Ruangan ini terlalu bersih untuk dikatakan sebagai gudang. Interiornya lebih mirip toko peralatan barang antik. Lampu-lampu memercikkan cahaya lembut. Lantai keramiknya sangat bersih. Barang-barang yang tersimpan di sini masih terawat baik.
Tumpukan kardus disusun bertingkat hingga ke langit-langit. Revan menatap bingung susunan kardus itu. Dimana ia harus mencari kalau barangnya sebanyak ini?
Tak ada pilihan lain kecuali membongkarnya satu per satu. Mana kardus-kardusnya polos tanpa tanda pula. Makin sulit mencari.
"Yes! Ketemu!" bisik Revan, takut mengganggu makhluk-makhluk penunggu gudang. Ia telah menemukan apa yang dicarinya.

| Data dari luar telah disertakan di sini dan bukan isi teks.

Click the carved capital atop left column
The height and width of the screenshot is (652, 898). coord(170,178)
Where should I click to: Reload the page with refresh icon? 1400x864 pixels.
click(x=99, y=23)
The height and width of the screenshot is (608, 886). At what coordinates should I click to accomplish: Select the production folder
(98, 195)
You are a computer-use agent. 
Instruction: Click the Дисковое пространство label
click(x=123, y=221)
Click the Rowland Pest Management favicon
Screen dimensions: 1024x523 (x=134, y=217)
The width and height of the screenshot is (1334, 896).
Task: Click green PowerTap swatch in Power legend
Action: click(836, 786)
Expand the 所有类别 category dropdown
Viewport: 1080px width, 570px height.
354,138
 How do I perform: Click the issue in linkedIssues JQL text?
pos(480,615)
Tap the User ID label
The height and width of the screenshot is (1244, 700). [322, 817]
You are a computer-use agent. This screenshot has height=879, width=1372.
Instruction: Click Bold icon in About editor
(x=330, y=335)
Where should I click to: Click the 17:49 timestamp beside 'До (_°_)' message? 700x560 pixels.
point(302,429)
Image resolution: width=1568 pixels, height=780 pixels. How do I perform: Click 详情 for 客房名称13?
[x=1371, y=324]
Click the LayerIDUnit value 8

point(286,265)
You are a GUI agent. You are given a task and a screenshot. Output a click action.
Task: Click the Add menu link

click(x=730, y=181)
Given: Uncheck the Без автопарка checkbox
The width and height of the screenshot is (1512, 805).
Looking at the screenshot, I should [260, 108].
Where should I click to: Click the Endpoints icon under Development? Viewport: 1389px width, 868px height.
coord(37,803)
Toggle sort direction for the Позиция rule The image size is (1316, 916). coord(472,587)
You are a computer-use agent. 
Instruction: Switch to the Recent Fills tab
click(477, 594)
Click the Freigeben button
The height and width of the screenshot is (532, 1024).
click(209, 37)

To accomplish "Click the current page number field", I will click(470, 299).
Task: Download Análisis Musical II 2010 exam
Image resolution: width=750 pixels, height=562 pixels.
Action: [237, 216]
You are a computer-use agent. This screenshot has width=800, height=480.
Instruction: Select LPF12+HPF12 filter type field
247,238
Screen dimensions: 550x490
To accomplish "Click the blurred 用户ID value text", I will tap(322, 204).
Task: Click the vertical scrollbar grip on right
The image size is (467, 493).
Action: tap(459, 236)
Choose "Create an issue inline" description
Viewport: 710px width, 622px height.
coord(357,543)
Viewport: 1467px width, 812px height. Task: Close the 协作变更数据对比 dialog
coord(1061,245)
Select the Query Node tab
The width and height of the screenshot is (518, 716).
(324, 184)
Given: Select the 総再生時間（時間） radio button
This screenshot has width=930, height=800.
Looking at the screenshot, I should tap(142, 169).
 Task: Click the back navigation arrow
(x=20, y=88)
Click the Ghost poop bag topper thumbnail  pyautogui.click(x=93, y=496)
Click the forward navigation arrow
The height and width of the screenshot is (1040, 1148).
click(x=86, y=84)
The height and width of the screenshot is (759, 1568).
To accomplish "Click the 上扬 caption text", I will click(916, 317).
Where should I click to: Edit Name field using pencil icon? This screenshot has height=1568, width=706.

Ia letakkan kardus besar berisi oven itu di dekat pintu. Lalu dirapikannya kembali barang-barang lain. Tengah sibuk berbenah, tetiba sebuah kotak karton menjatuhi punggungnya.
"Aduh..." Revan mengerang kesakitan, pelan meraih kotak itu.
Sekilas ia melihat kotak di tangannya. Tutup kotak berwarna merah, bagian bawahnya putih. Hatinya dirayapi rasa penasaran. Rasa ingin tahunya menang. Calvin pasti mengerti. Dibukanya kotak itu.
Sedetik. Tiga detik. Lima detik. Sepasang mata biru pucat itu berawan. Tidak, sungguh ia tidak siap melihat benda-benda itu. Topi laken berlogo Paskibra, ikat pinggang, syal, evolet teratai, PDU (Pakaian Dinas Upacara) yang terlipat rapi, dan lencana merah putih. Lencana yang susah payah didapat setelah mengikuti latihan, pemusatan latihan, dan pengukuhan sebagai Paskibra. Lencana prestise dengan warna dasar merah, warna untuk Paskibraka. Bukan sekadar putih atau hijau. Ah ini menyakitkan, sangat menyakitkan.
Ternyata Calvin masih menyimpannya. Tangan Revan gemetar hebat memegang benda-benda bersejarah itu. Sudahkah Calvin berdamai dengan masa lalu? Hebat sekali bila memang benar. Revan saja tak sanggup lagi menyimpan benda-benda itu di rumahnya.
"Laa haula wala quwatta illa billah..." desis Revan, suaranya tercekat menahan perih.
Awan-awan di bola mata Revan pecah. Jatuh menjadi kristal bening. Air mata tidaklah haram untuk pria.